The rest of his work is surprisingly different, though. Greed is within the bounds of social realism, but the other five films are lighter fare about rich people looking for love in all the wrong places, usually starring Stroheim himself as a cad who either learns his lesson on true love or dies.

It was a short run, but it was also a quality run. His own extravagance and cruelty towards his actors might have undone him professionally, and his films may all be compromised (The Wedding March may be the closest to untouched remaining), but there was real talent, both cinematic and dramatic, in the hands of that son of a hat maker who invented a persona of the exiled aristocrat when he came to America from Vienna in 1909.

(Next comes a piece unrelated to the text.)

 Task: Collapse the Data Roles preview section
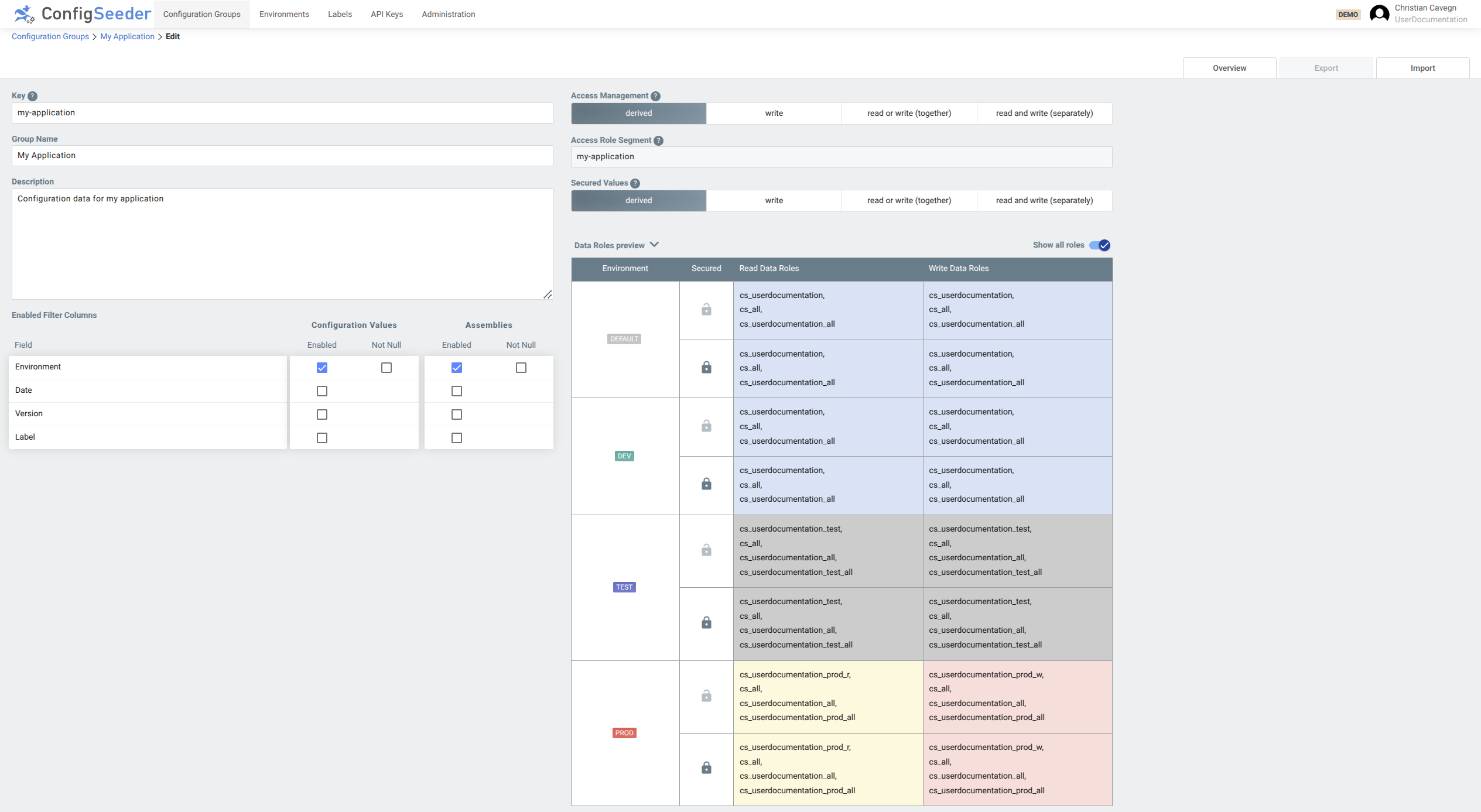coord(654,245)
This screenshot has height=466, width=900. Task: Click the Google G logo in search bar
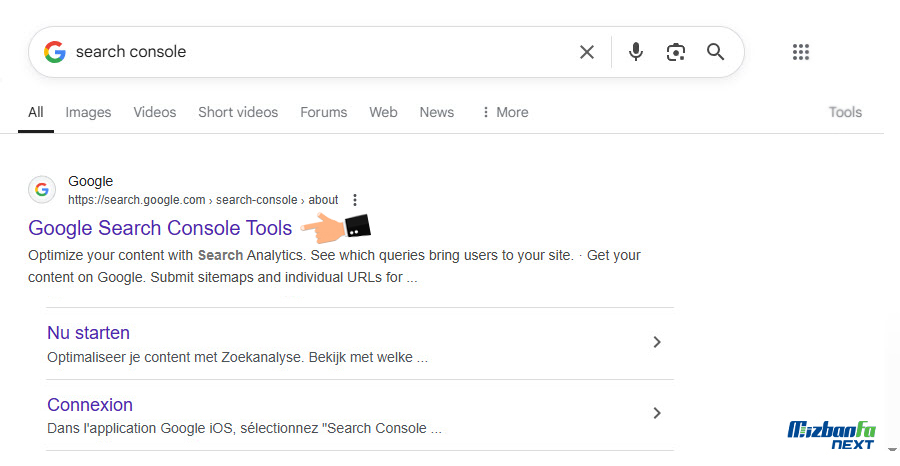[x=55, y=52]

Below are his films, ranked definitively. I did watch and review Hello, Sister!, though I do not include it in the rankings because its compromised nature is so much more of a problem than across the rest of his filmography. And do check out the rest of the definitive rankings to bask in the definitiveness.

6. Queen Kelly

Queen Kelly is easily von Stroheim’s least successful film, but there’s still a lot to admire and even enjoy across the bulk of its running time. That’s largely a testament to von Stroheim’s strengths as a filmmaker. I just wish he was less antagonistic and extravagant so that, maybe, he could have actually finished a movie once.”

5. Blind Husbands

“Erich von Stroheim blew up his budget, the first time of many, and got kicked out of the editing bay by his producer, but the end result is a solid, well-told little cautionary romance.”

4. The Wedding March

“It’s a largely nice look at Vienna in 1914, at ill-fated romance, and with a not entirely expected ending that sends our loving characters in vastly different directions. I wish The Honeymoon still existed in order to see how the story resolved (I imagine it’s pretty standard romantic stuff and Nicki and Mitzi end up together), but this does feel like half of a story instead of something entirely completely.”

3. Foolish Wives

“I’d be interested in seeing the three-and-a-half-hour cut that was originally released in 1922 to see if any of my concerns would be addressed, but that eight-hour cut is just never going to resurface (probably also the 1922 cut). The movie world will have to settle for this two-hour cut, and it’s a solid piece of filmmaking and storytelling from one of the early mad geniuses of Hollywood.”

2. The Merry Widow

“The ambition he showed in terms of physical productions was really incredible while he could manage very good performances from actors and tell convincing stories. The Merry Widow might now be one of the great silent films, but it is a very nice one nonetheless.”

1. Greed

Greed is a dense novel of a film, but it’s expertly constructed and wonderfully filmed by Stroheim who proves himself to be the kind of filmmaker who should be allowed to do whatever he wants…as long as his movies could make their money back. That’s a tall order for a long melodrama that Stroheim wanted to release in two parts, so I also completely understand the studio’s reticence around the whole enterprise once they got it. I’m glad we at least have the reconstruction, though. It gets us quite close to the full power of Greed.”